RECORDS FOR THIS TASK:
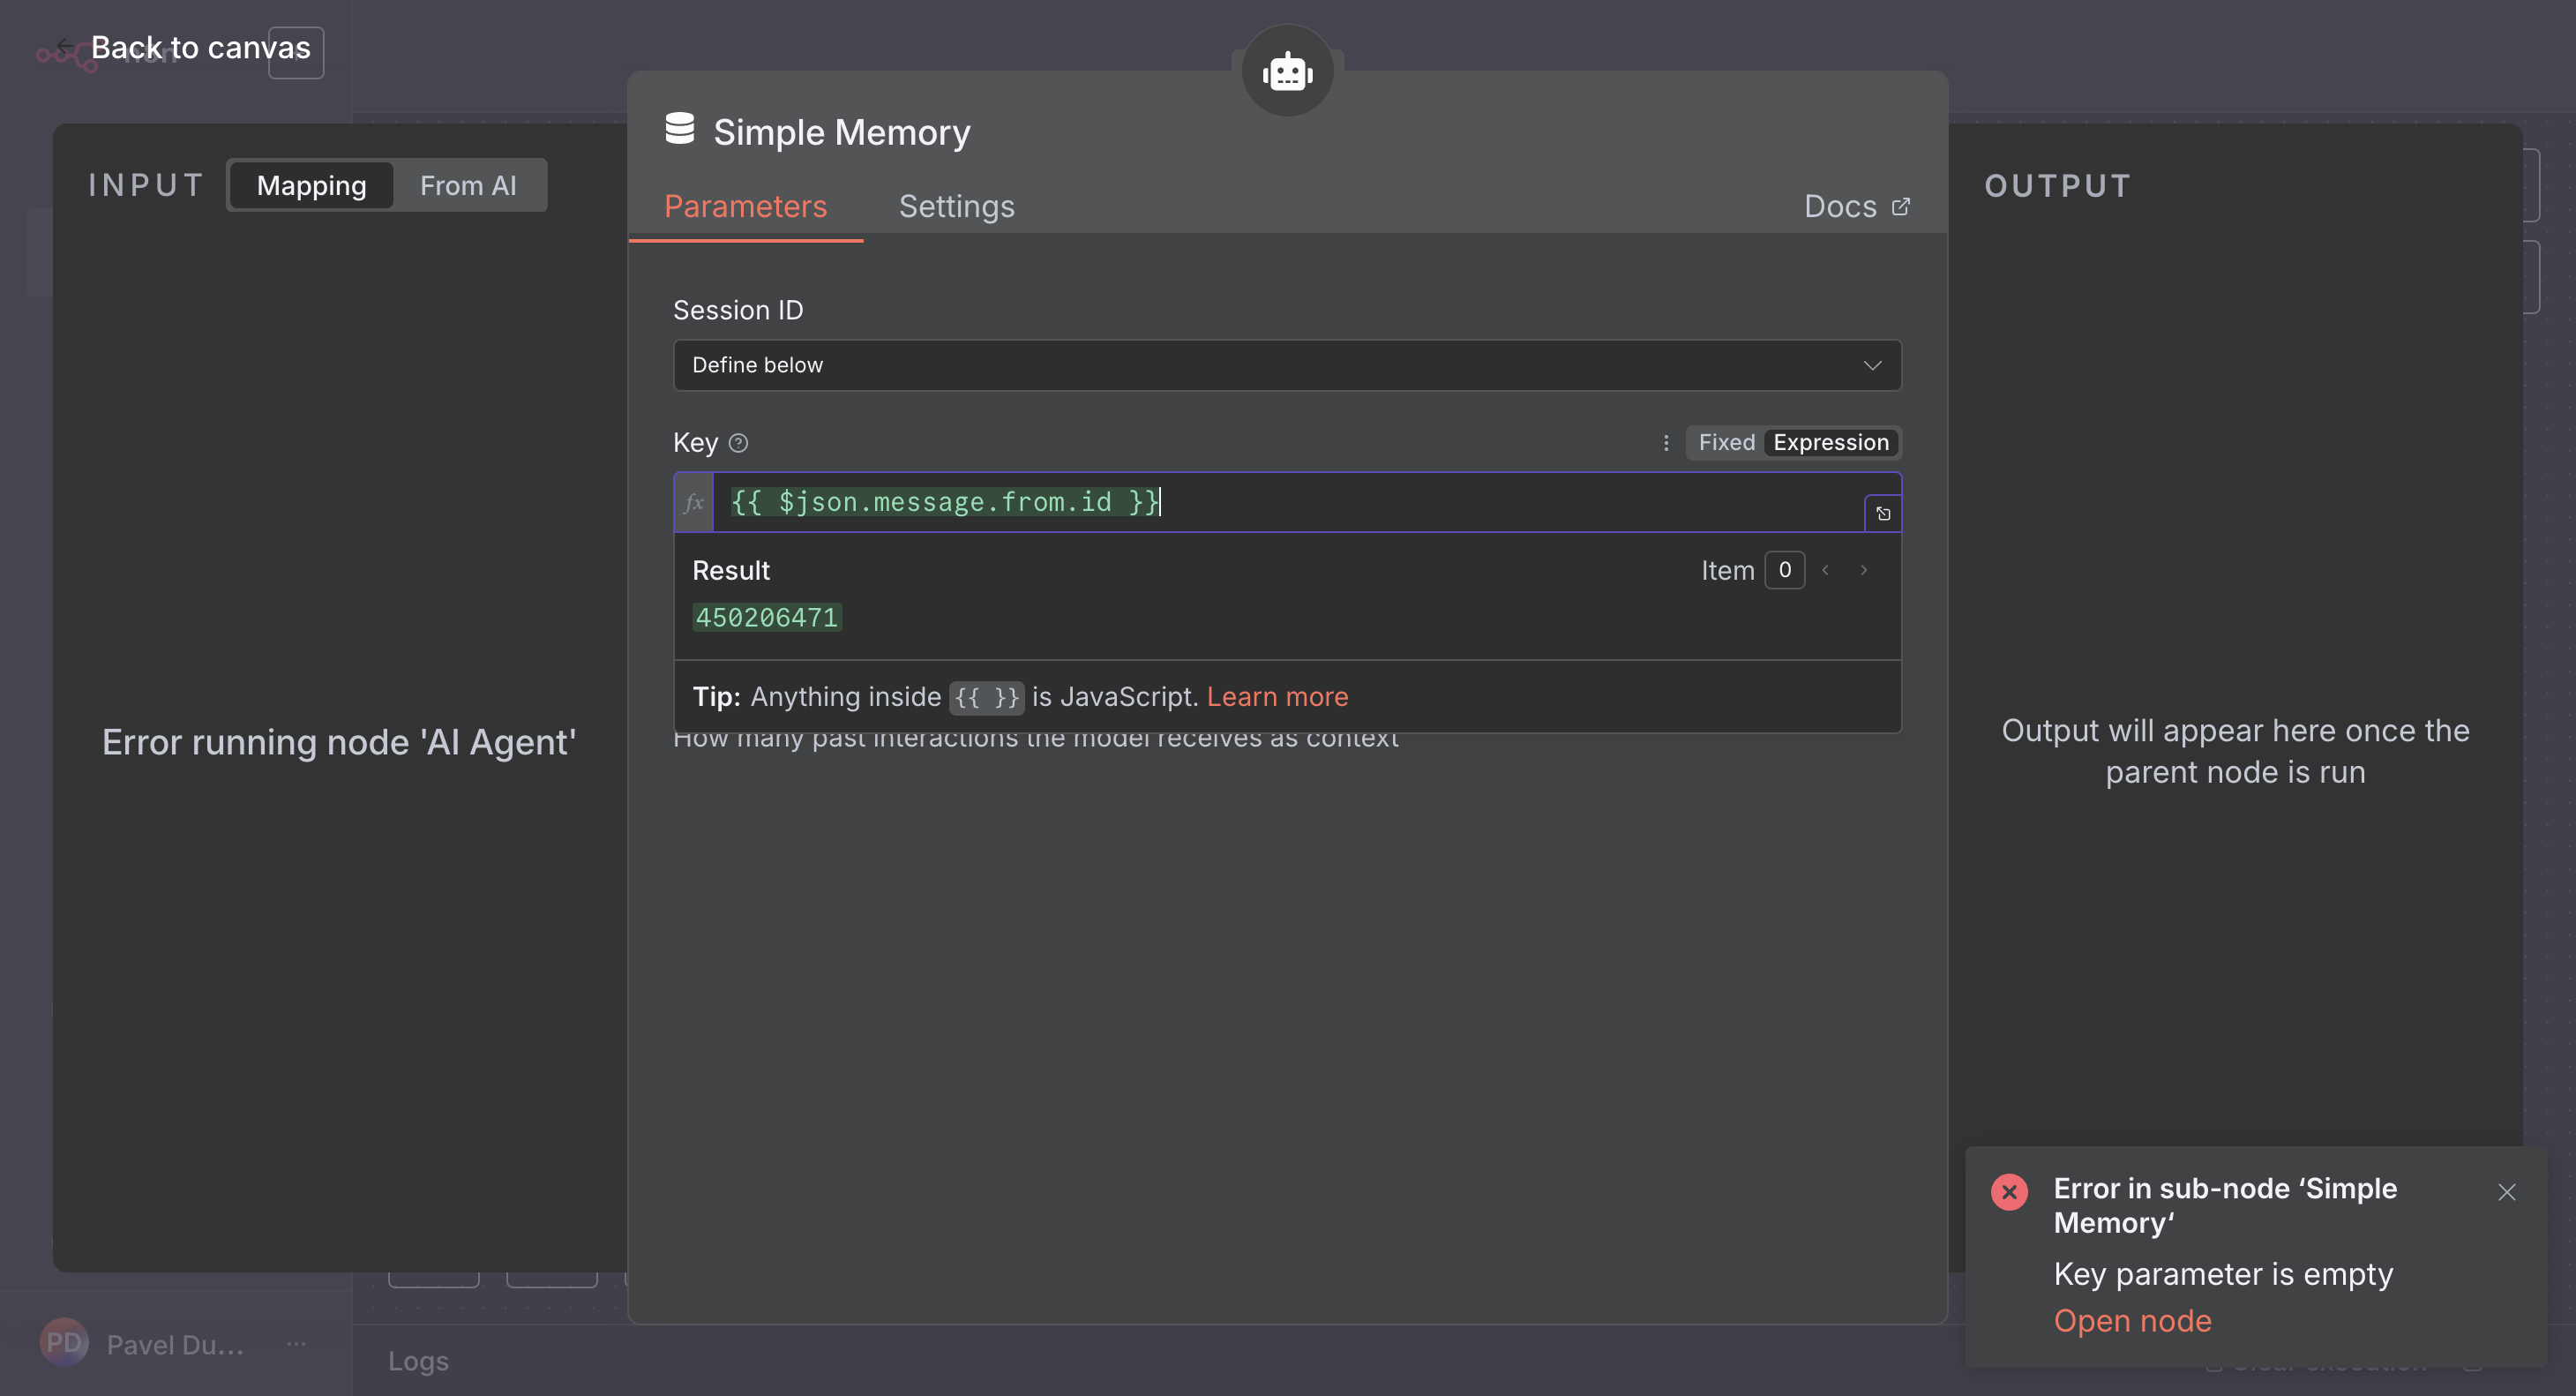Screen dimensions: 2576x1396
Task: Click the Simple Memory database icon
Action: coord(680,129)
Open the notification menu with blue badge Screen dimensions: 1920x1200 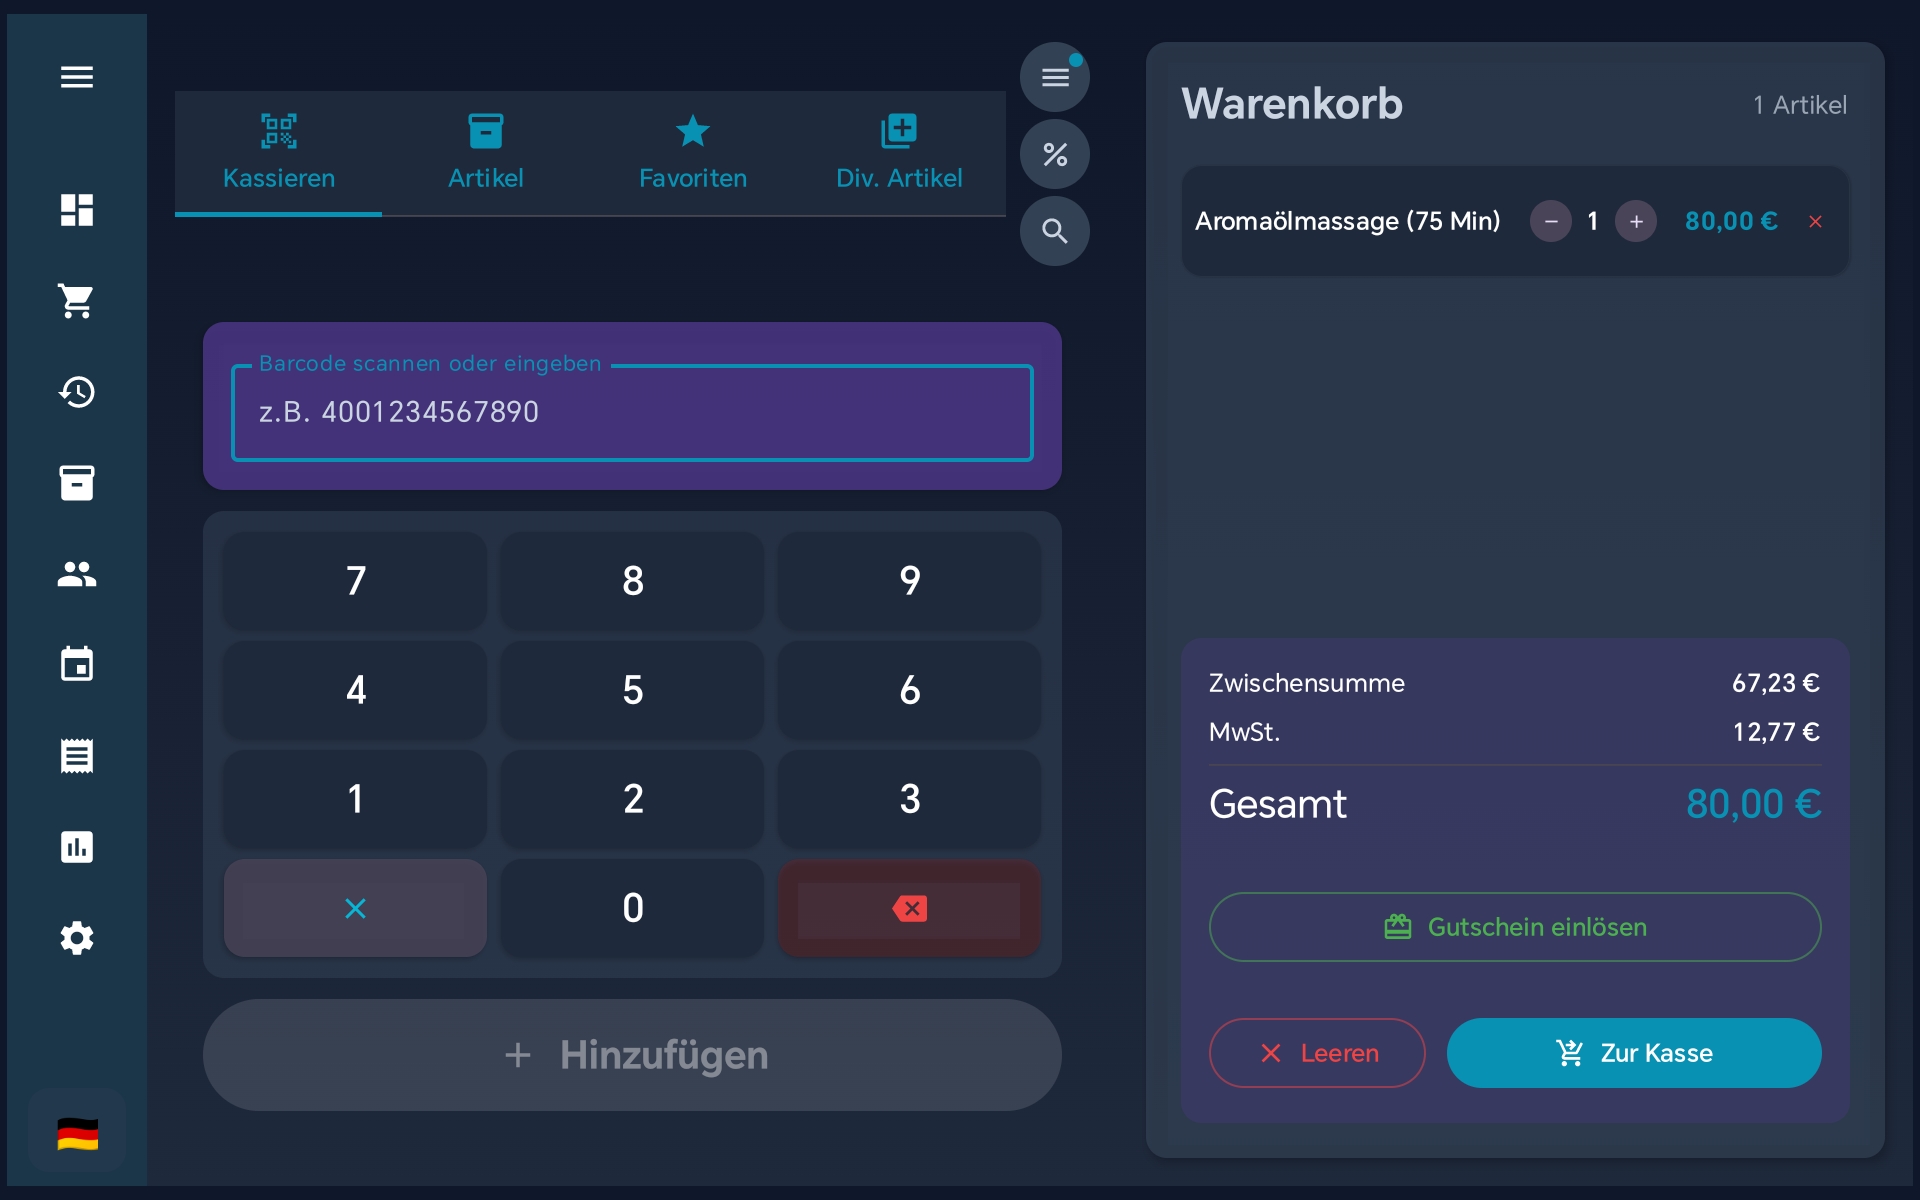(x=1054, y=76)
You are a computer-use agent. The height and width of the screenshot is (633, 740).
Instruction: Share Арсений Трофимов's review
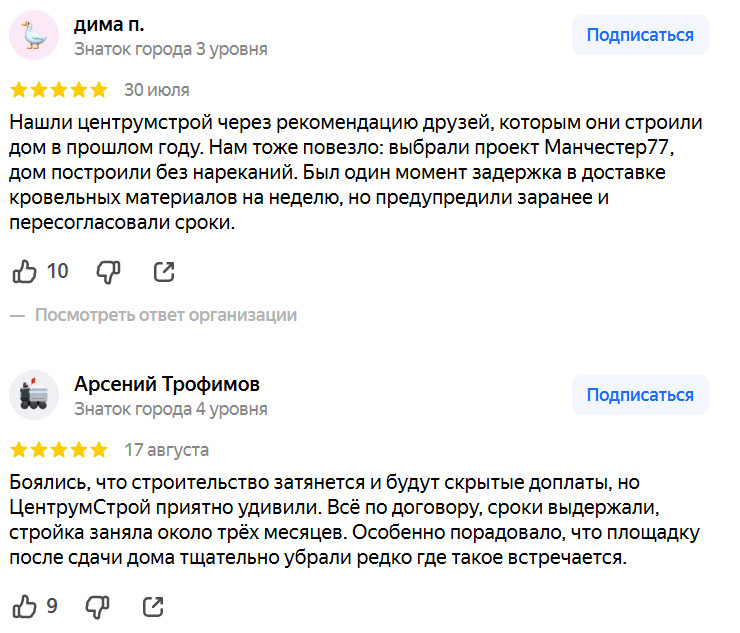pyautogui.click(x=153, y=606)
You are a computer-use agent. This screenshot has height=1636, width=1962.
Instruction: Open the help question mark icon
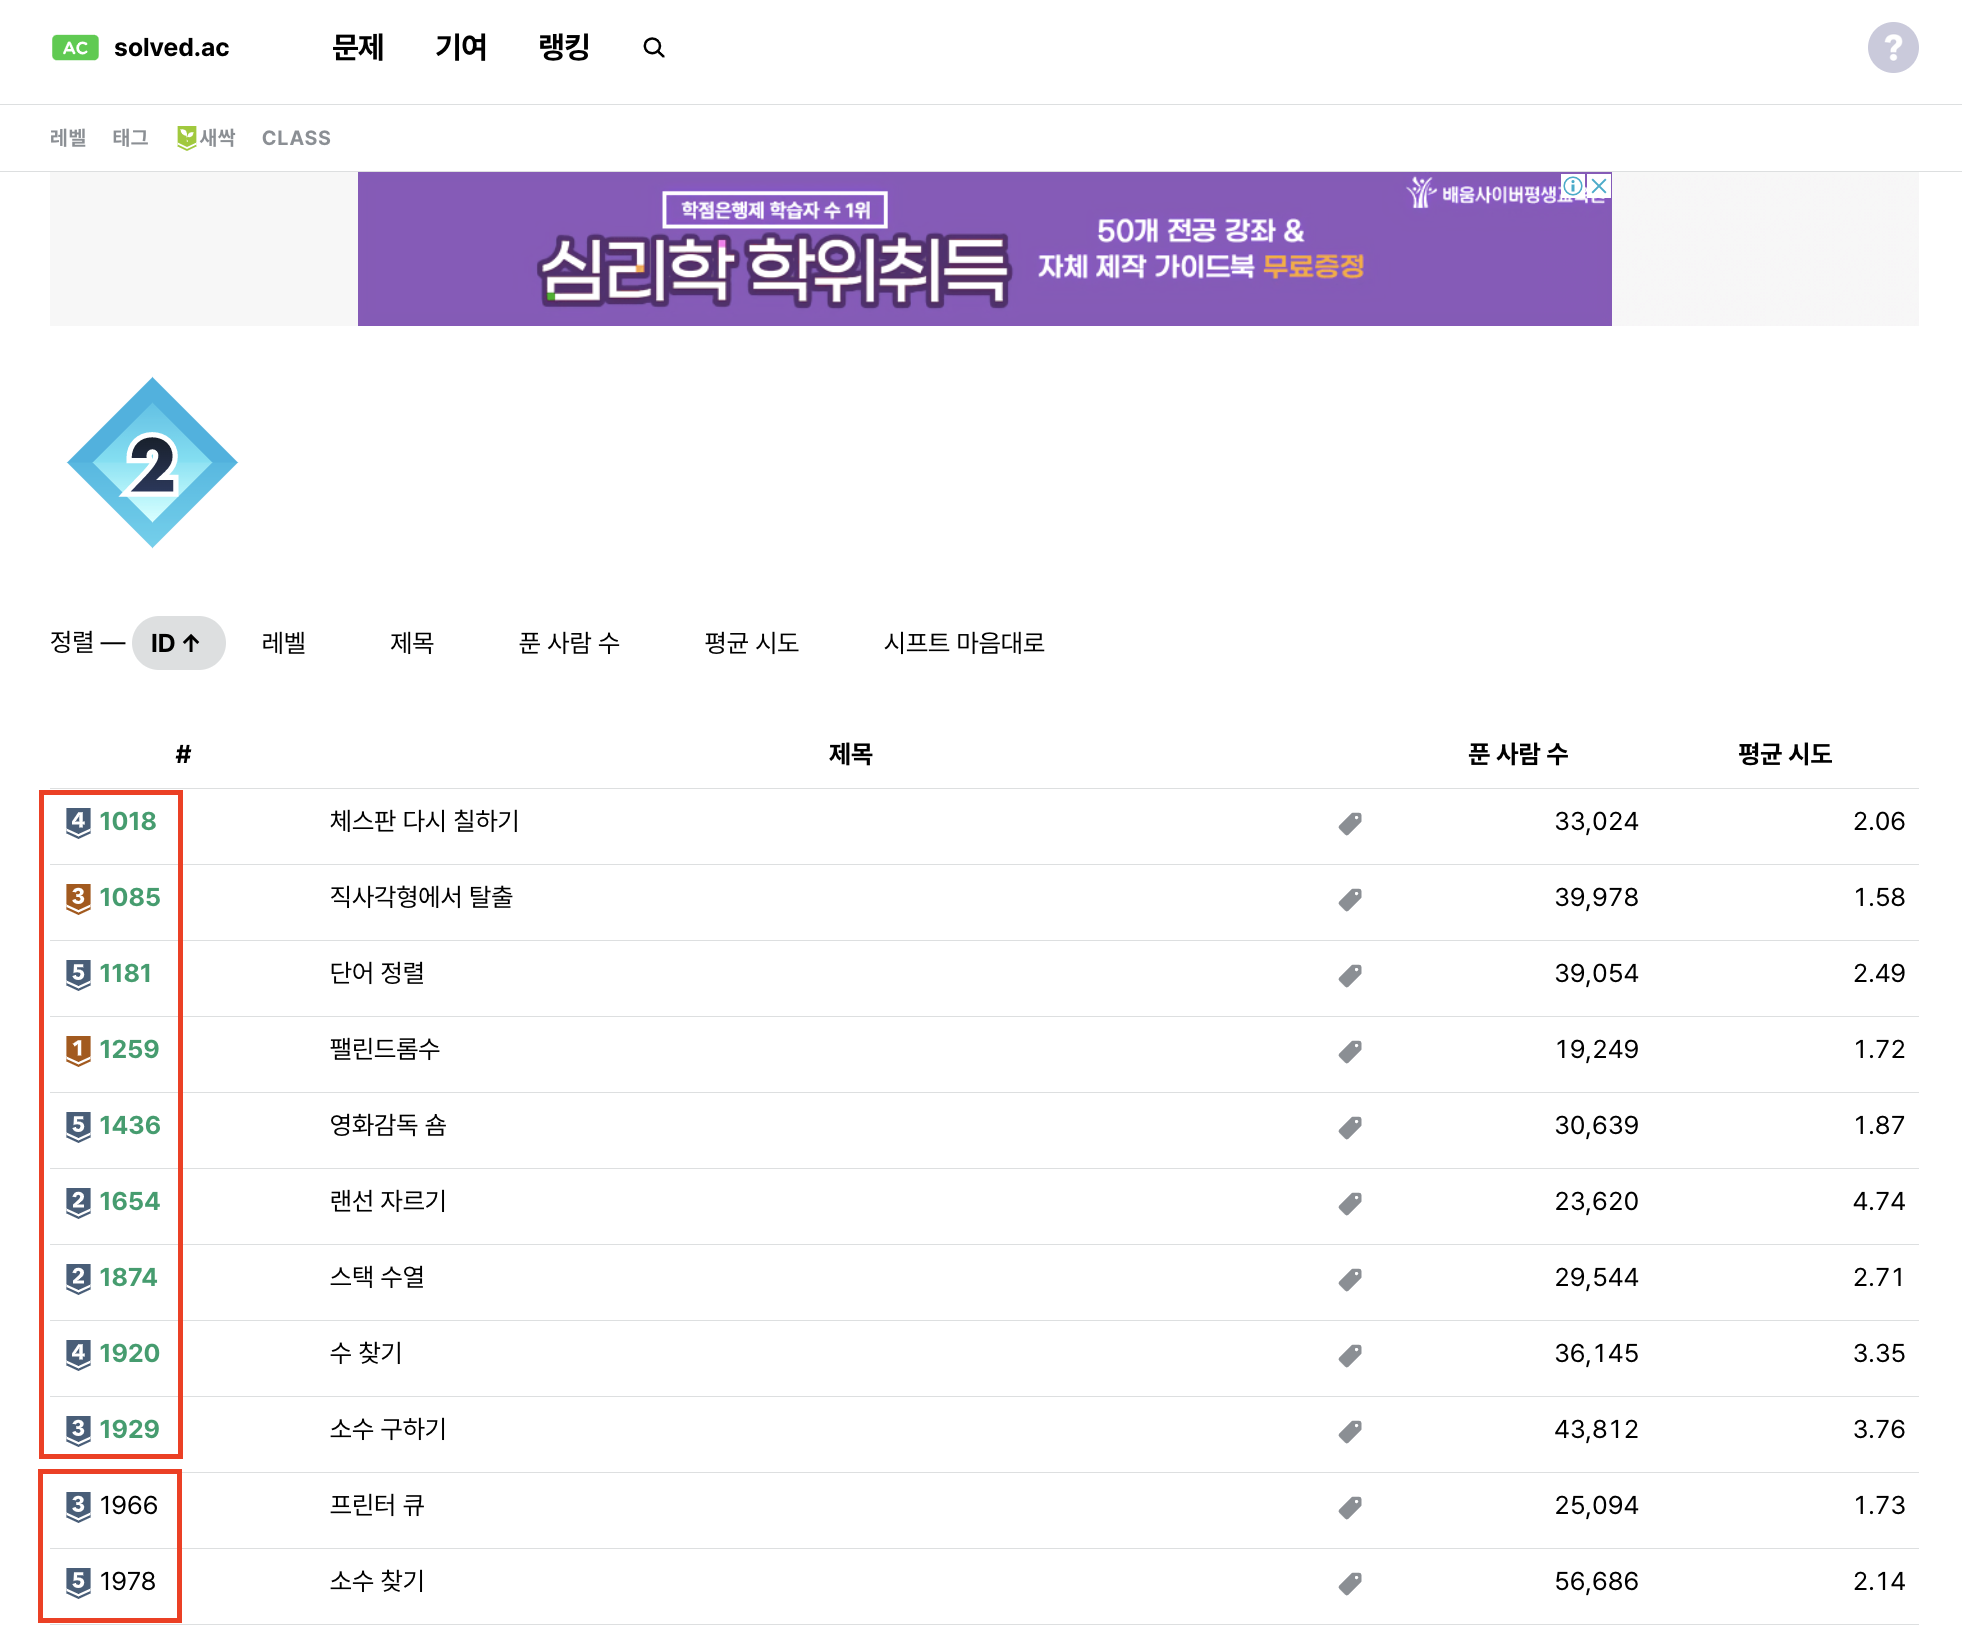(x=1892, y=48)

THE TASK: Copy down the listing verbatim from the line containing "You are a computer-use agent. This" through the end of the listing, omitting the pictures.

RESULT OF THIS TASK:
You are a computer-use agent. This screenshot has height=1636, width=1962.
Instruction: Open the help question mark icon
(x=1892, y=48)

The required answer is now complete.